> [Task directions]: The copy should begin at the line containing "This screenshot has width=1204, height=760." and end at the last line of the material. Please reproduce those lines exactly and keep pictures out.

> [Entries shown]:
§

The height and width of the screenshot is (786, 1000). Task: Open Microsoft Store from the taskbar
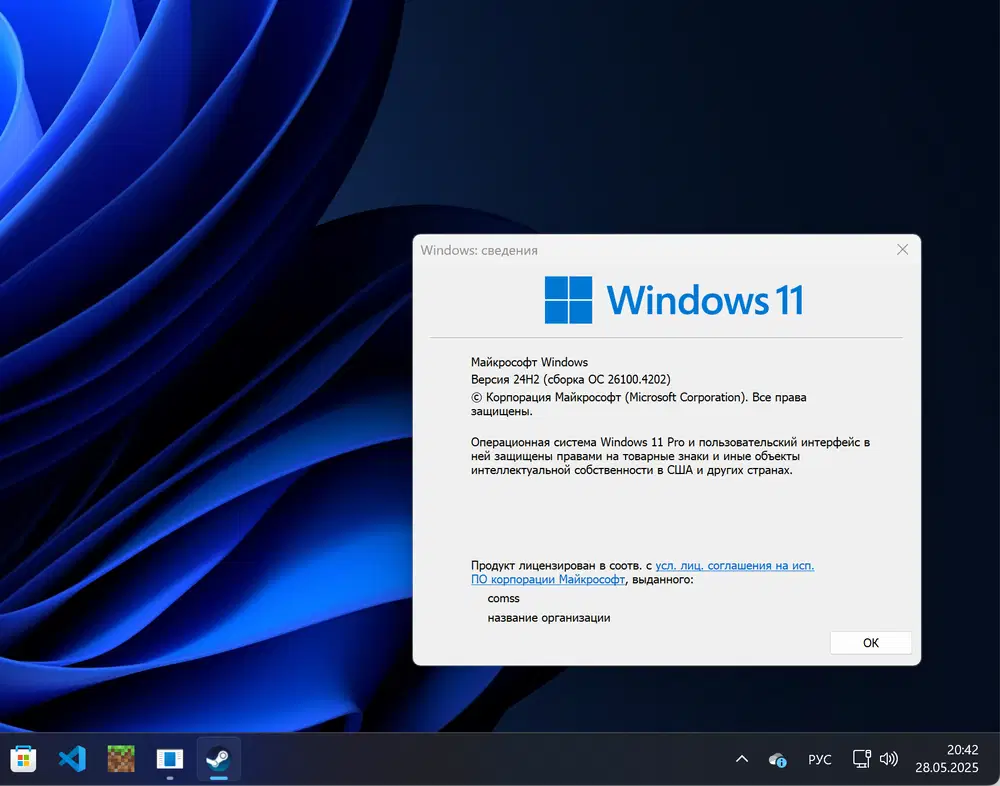(x=22, y=759)
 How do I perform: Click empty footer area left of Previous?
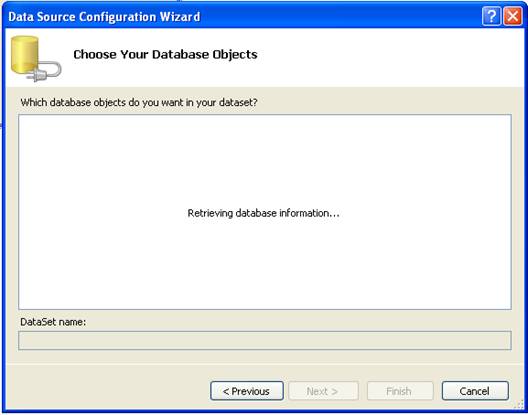click(108, 391)

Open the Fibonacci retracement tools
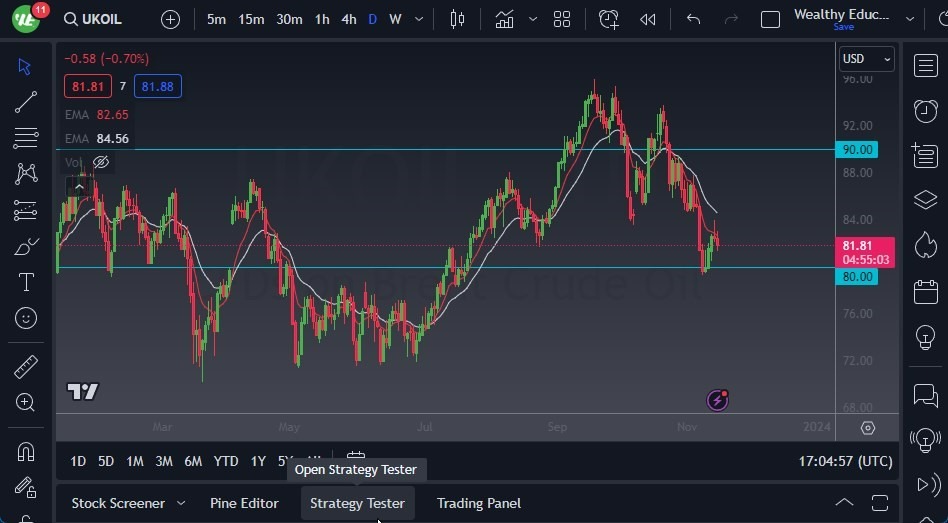tap(26, 137)
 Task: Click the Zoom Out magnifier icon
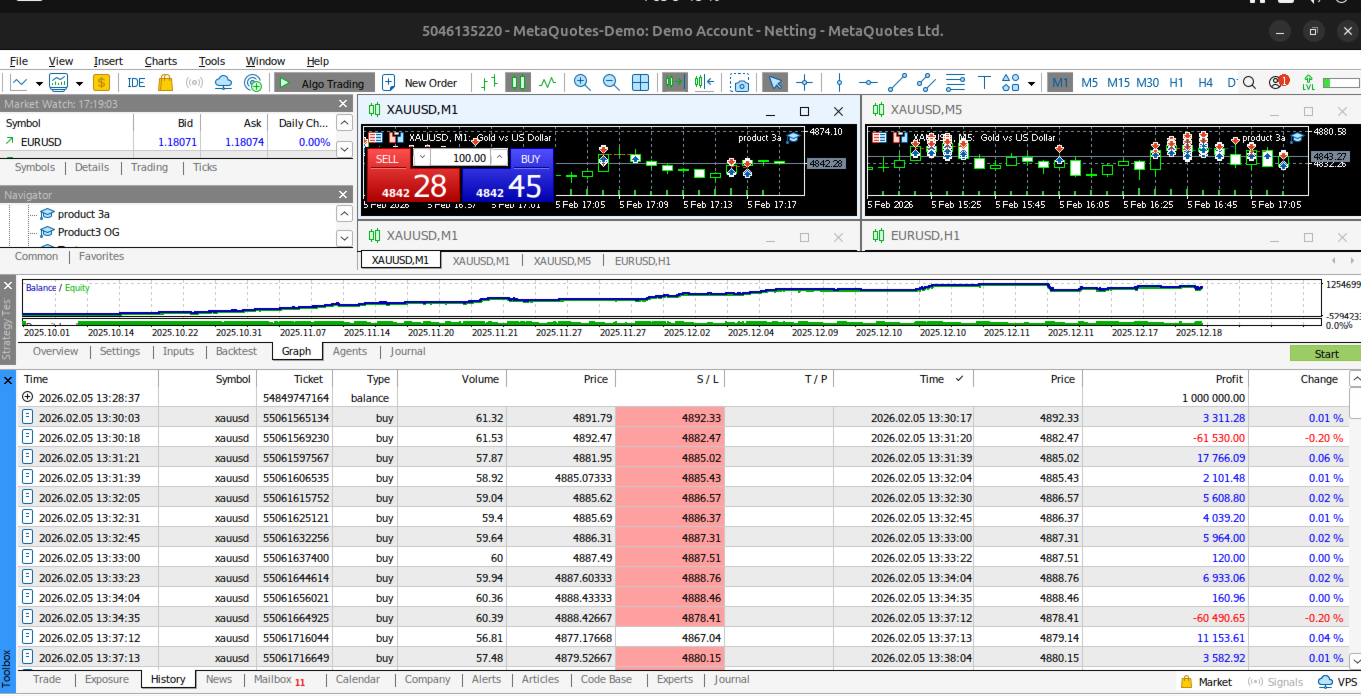coord(611,83)
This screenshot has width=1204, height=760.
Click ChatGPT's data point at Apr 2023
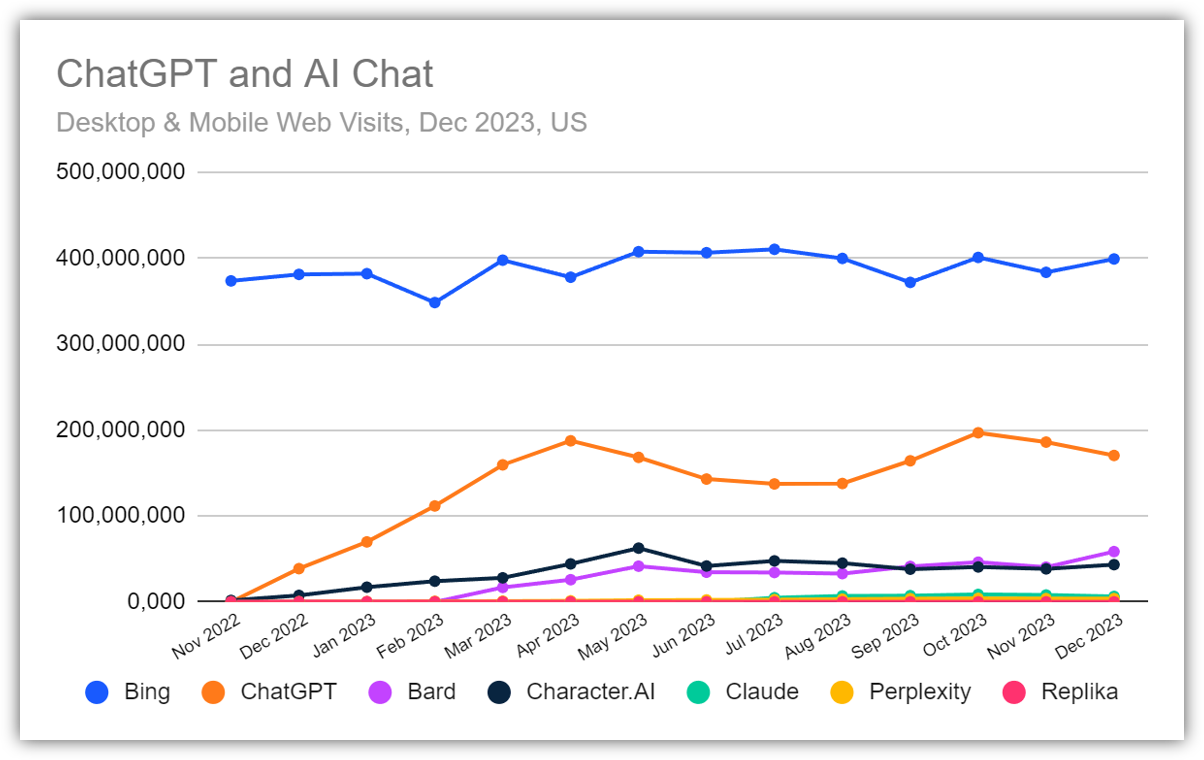571,440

§

> [Expected answer]:
This screenshot has width=1204, height=760.
Click ChatGPT's data point at Apr 2023
571,440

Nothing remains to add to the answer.